Efficient LLM Inference (2023)

liuliu · on Jan 4, 2024

One of these days I will find time to write more about model inference optimizations without going through distillation / quantization. Case in point: switching llama.cpp from custom kernel to cublas's GEMM implementation reduces speed from 70tok/s to 49tok/s (RTX 6000 Ada, Mistral-7B, FP16).

ColonelPhantom · on Jan 5, 2024

Wait, cublas is slower?? Shouldn't it be faster because it's tuned for the specific hardware?

I know that llama.cpp has custom kernels for quantized matrices, which are fast because using cublas would require an extra memory roundtrip (read -> dequantize -> write; read -> gemm -> write, vs. read -> dequant -> gemm -> write). But if you're using FP16 the dequantization step shouldn't be necessary. So how is it faster?

golly_ned · on Jan 4, 2024

I'd be interested in this, so you've got at least one reader.

sroussey · on Jan 5, 2024

So isn’t that why they have a custom kernel?

thelastparadise · on Jan 5, 2024

I'm interested as well.

ilaksh · on Jan 4, 2024

I was experimenting with getting a few models to output Rhai scripting and found that the non-quantized models or 6 bit were able to do it as I requested with a few hints, but the 4 or 5 bit ones got confused.

Whereas the 4 or 5 bit could handle equivalent requests with Python.

My conclusion was that I should find tune a 4 or 5 bit on Rhai scripting question output pairs and it I made enough good ones, the performance on my task would improve.

Maybe if I just switch to Exllama2 or something then the 6 bit will run fast enough.

fnbr · on Jan 4, 2024

Ha!

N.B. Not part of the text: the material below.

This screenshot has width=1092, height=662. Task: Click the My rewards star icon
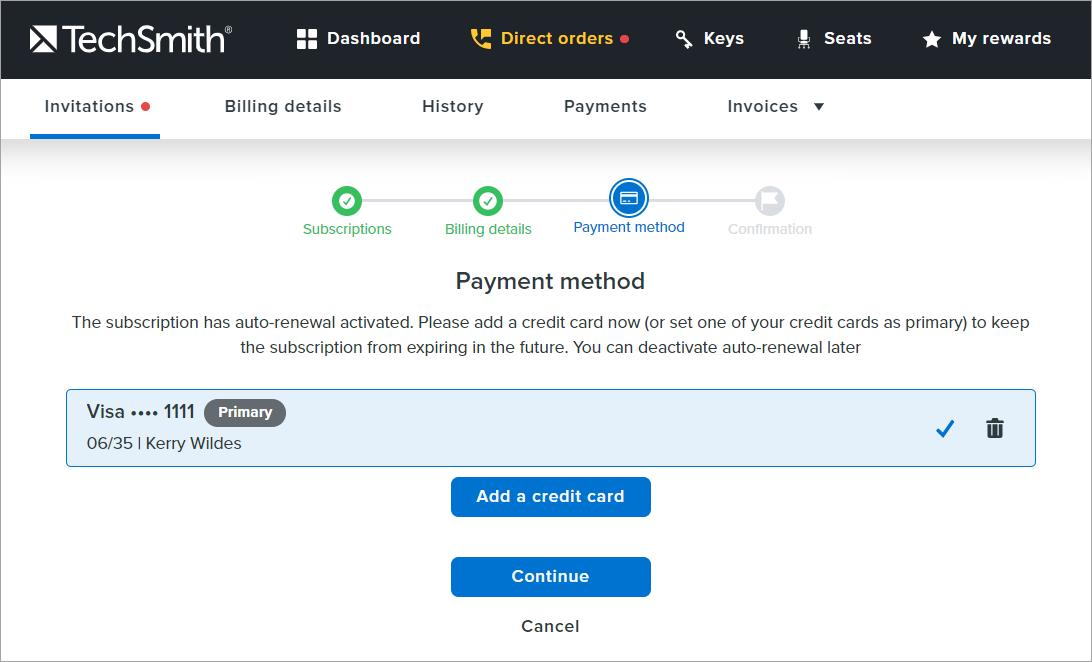(931, 39)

I got a ton of new subscribers this morning and was wondering why. Let me know if I can answer any questions (I am the author).

ramesh1994 · on Jan 4, 2024

I think distillation in the original sense isn't being done anymore but finetuning on outputs from larger models like GPT-4 is a form of distillation (top-1 logit vs all logits and a curated synthetic data instead of the original dataset)

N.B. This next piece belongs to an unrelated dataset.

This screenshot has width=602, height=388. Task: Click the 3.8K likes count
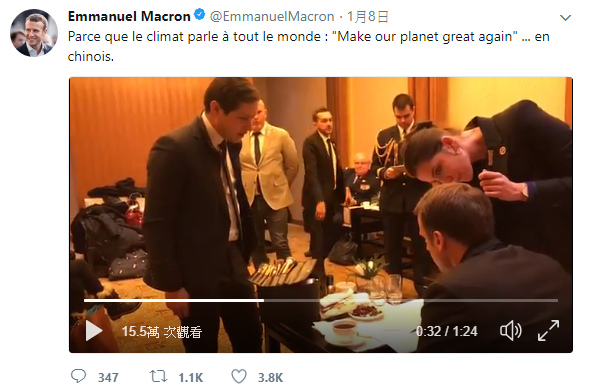[x=270, y=378]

On quantization though its still weird how just the weights are quantized in methods like gptq / int8 while there are other methods which quantize the activations as well. There's also the matter of KV cache still being in original 16bit precision regardless which is also unsolved here. Do you have any thoughts or insights into this?

fnbr · on Jan 4, 2024

It’s not clear to me what’s happening on the distillation front. I agree no one is doing it externally, but I suspect that the foundation model companies are doing it internally, performance is just too good.

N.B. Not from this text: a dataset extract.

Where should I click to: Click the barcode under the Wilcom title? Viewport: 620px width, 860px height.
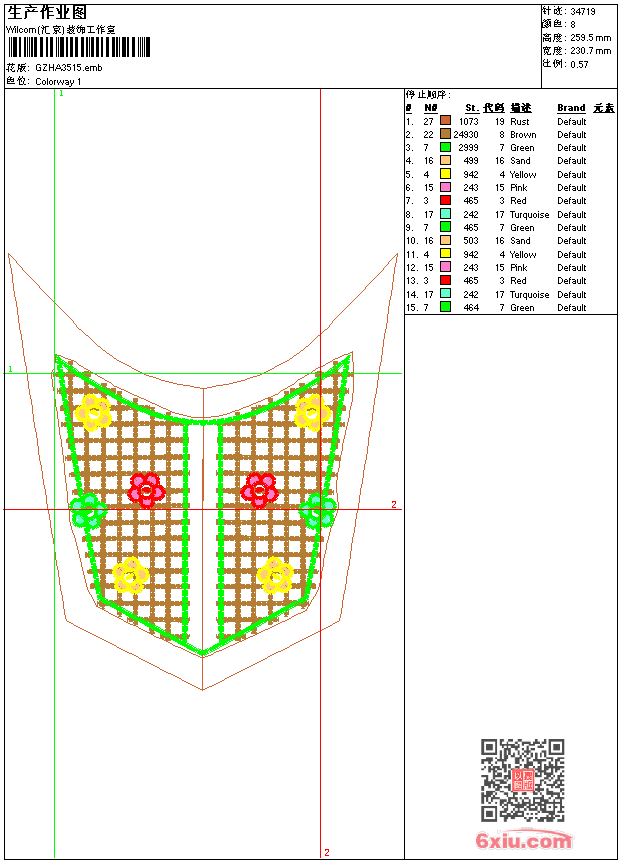[79, 47]
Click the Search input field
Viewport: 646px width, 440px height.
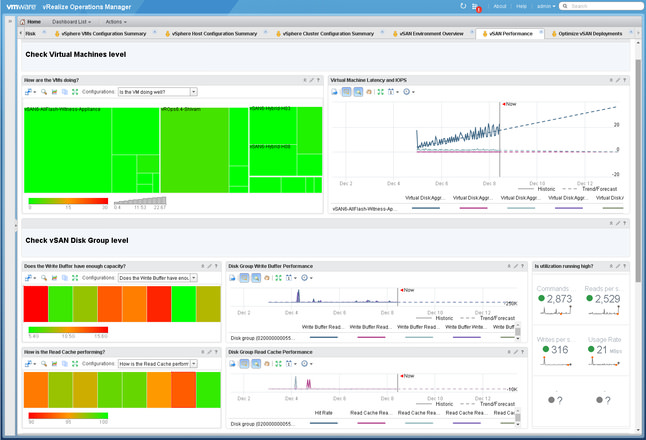tap(603, 6)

There’s a bunch of recent work that quantizes the activations as well, like fp8-LM. I think that this will come. Quantization support in PyTorch is pretty experimental right now, so I think we’ll see a lot of improvements as it gets better support.

The KV cache piece is tied to the activations imo- once those start getting quantized effectively, the KV cache will follow.

sheikheddy · on Jan 5, 2024

1) Any particular reasoning behind estimating OpenAI’s margins are 60%?

2) How much does human preference diverge from benchmark scores in your experience?

3) Do woodpeckers stop attacking houses when it’s winter in Alberta?

fnbr · on Jan 5, 2024

1) i actually think that’s too high, i bet it’s more like 30%. My logic is that they have to have _some_ margin, but LLMs are too expensive to have typical software margins. Total speculation though.

2) It generally tracks pretty well unless the model is gaming the metric (training on the test set, overfit to the specific source of data, etc). The relative rankings will typically match in both.

3) alas, not with the mild winter North America’s having. They only stop below -5C or so. I am lucky though. The woodpecker stopped attacking my house and started attacking my neighbor’s. Even worse, it used to be a downy woodpecker,and it’s now been replaced by a pileated one (think: Woody).